Instead, Pavelski is basically like every other UFA, and considering his substantial talent (and intangibles?), he’ll be one of the biggest targets. That means he gets to pick and choose, which probably means big money (fine) and maybe the most term he can find (probably not so fine).

You merely need to look to Patrick Marleau as an example of how this could go wrong for a Pavelski suitor.

[ProHockeyTalk’s 2019 NHL free agency tracker]

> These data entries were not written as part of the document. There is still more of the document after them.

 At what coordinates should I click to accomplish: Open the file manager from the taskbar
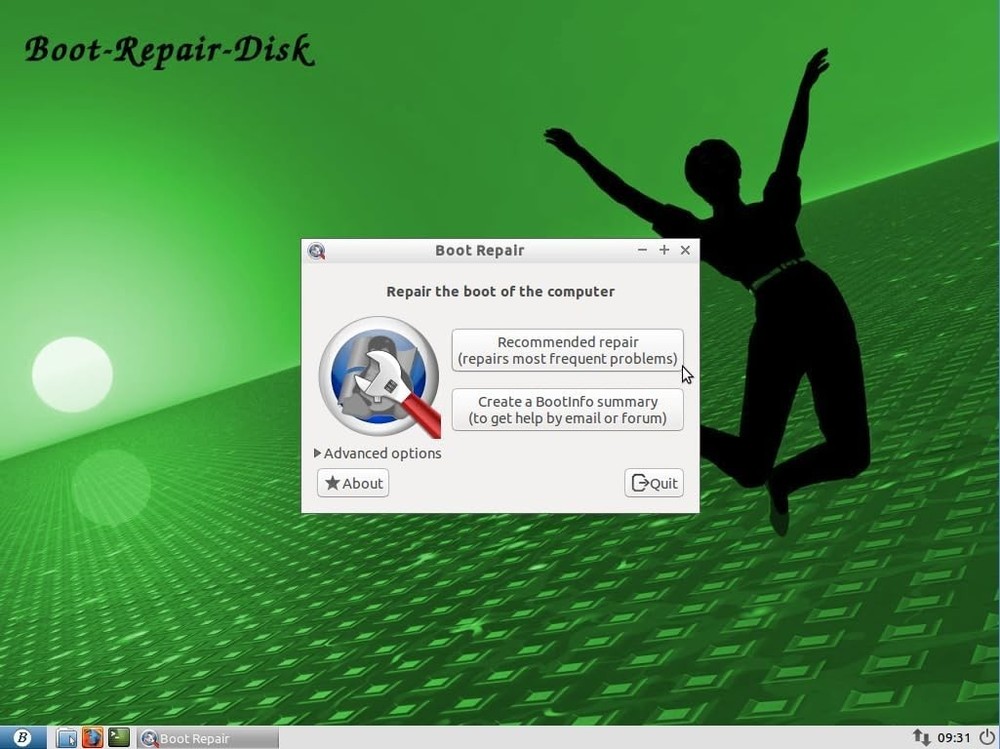(66, 737)
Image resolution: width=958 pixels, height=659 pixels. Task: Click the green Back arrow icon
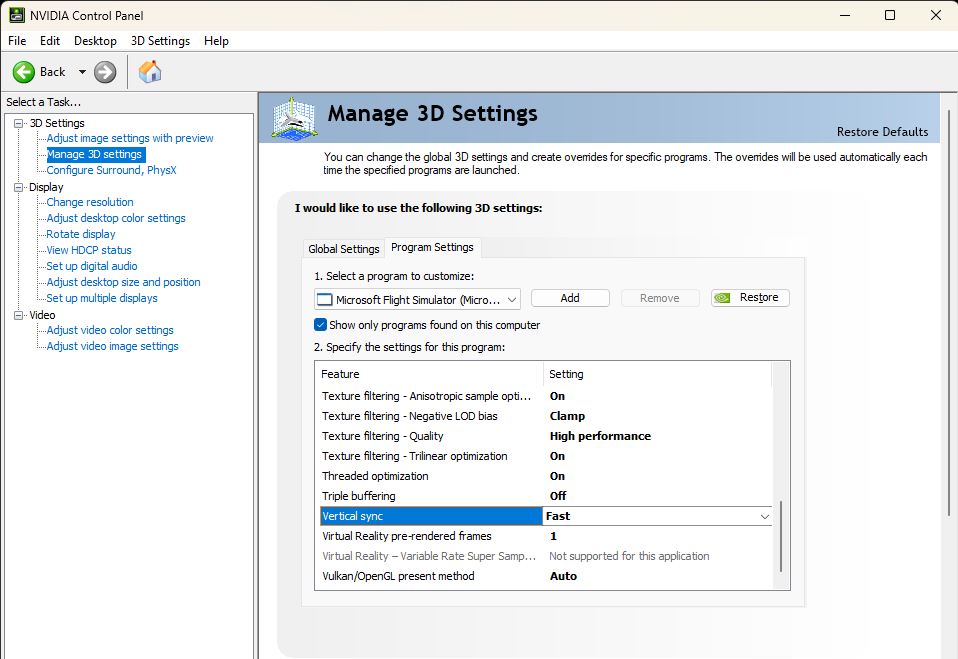(x=24, y=72)
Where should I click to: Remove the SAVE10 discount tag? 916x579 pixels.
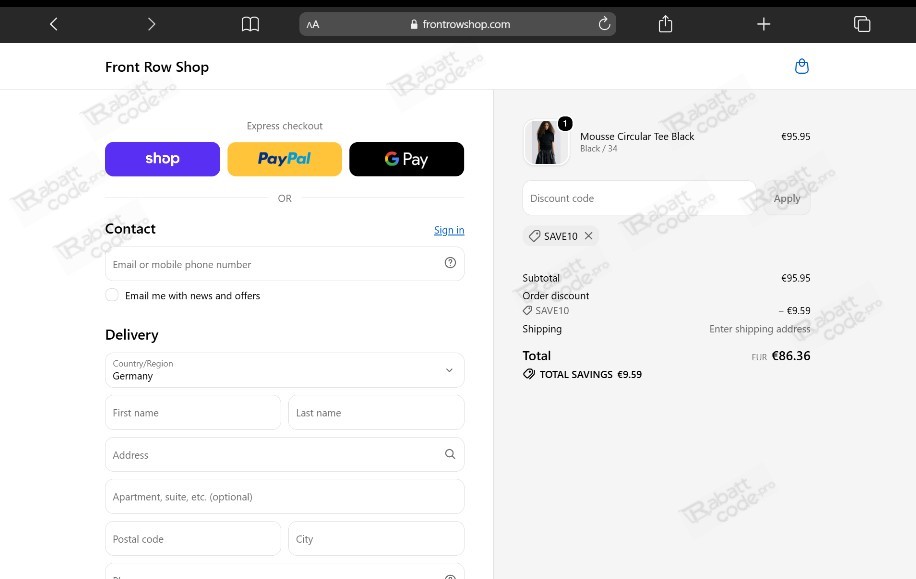click(x=588, y=235)
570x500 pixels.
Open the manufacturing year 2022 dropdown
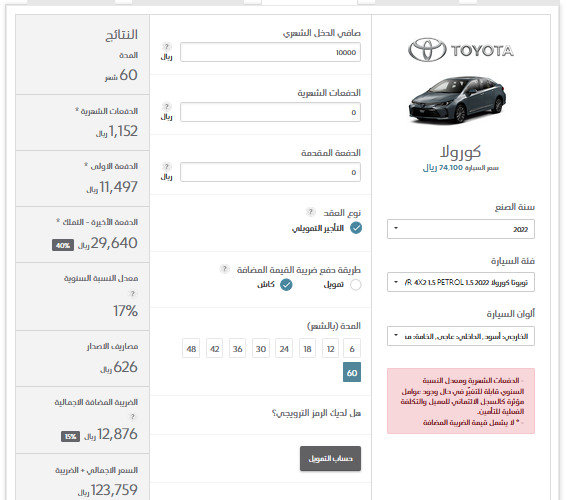461,229
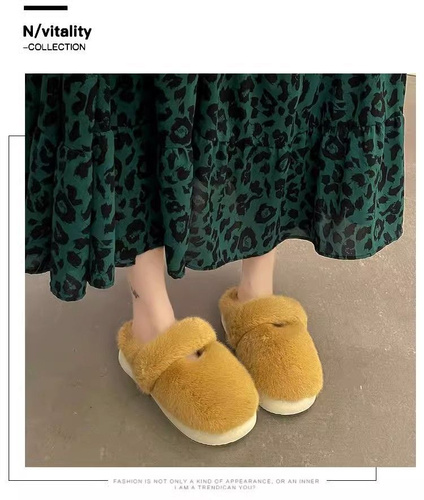This screenshot has width=424, height=500.
Task: Select the white sole of right slipper
Action: [285, 405]
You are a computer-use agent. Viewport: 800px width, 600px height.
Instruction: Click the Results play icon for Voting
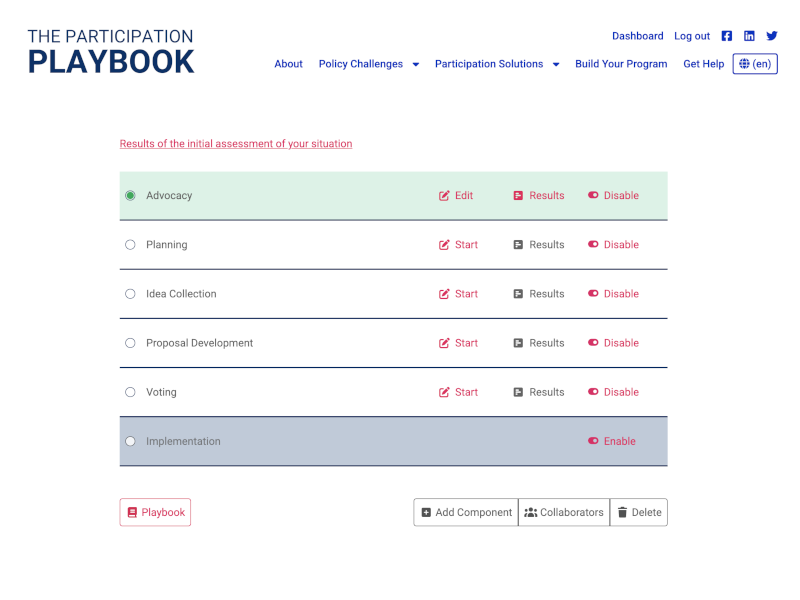point(519,392)
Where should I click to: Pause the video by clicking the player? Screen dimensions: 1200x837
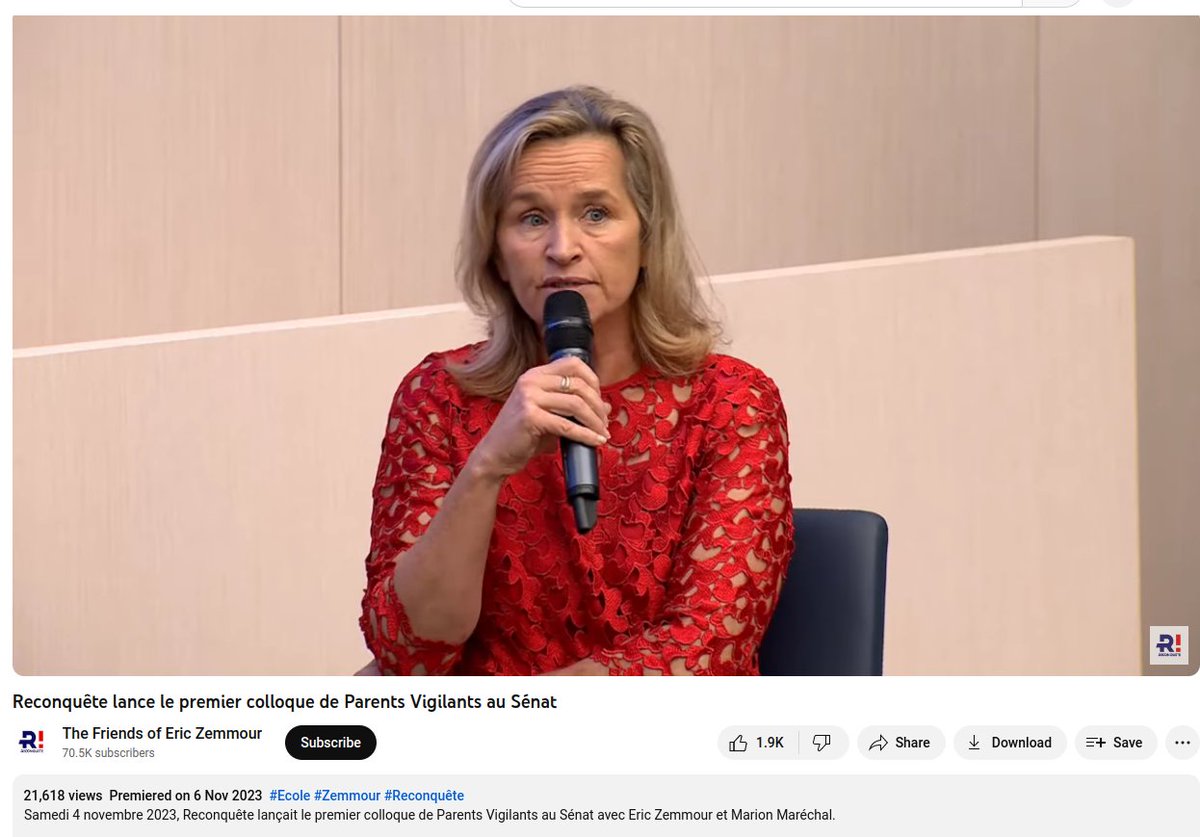(600, 345)
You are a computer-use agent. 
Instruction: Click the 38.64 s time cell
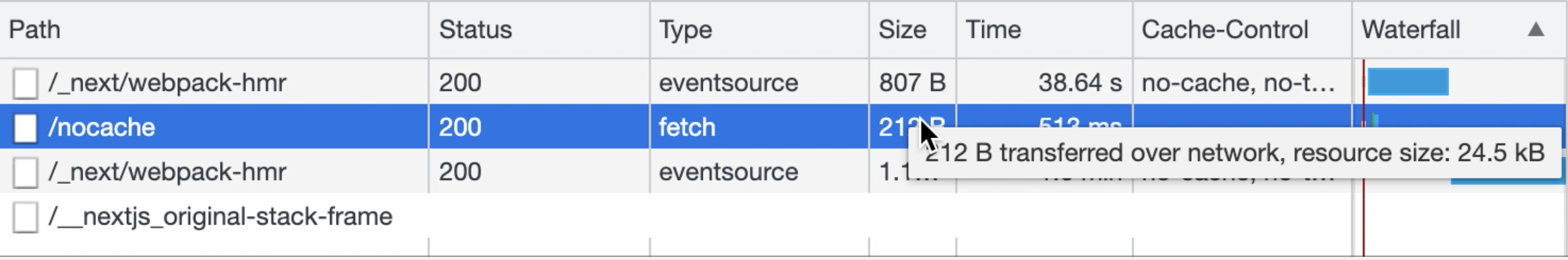1079,83

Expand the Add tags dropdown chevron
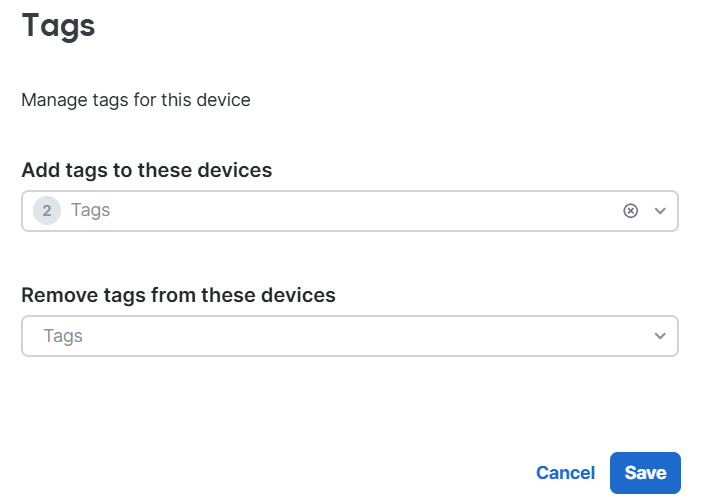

Even with the 35+ provision hovering as a red flag, the Toronto Maple Leafs gave Marleau three years of term. In maybe the most predictable outcome ever, that deal went sour pretty quickly, especially when you consider how that extra year backed Toronto into a corner. They were able to get out of that bind, but at the extreme cost of a first-round pick. For a team that could really benefit from unearthing a difference-maker on a cheap entry-level contract, that really burns.

Again, Pavelski wouldn’t be on a 35+ contract, but signing an older player and not really worrying that much about the future can have adverse effects.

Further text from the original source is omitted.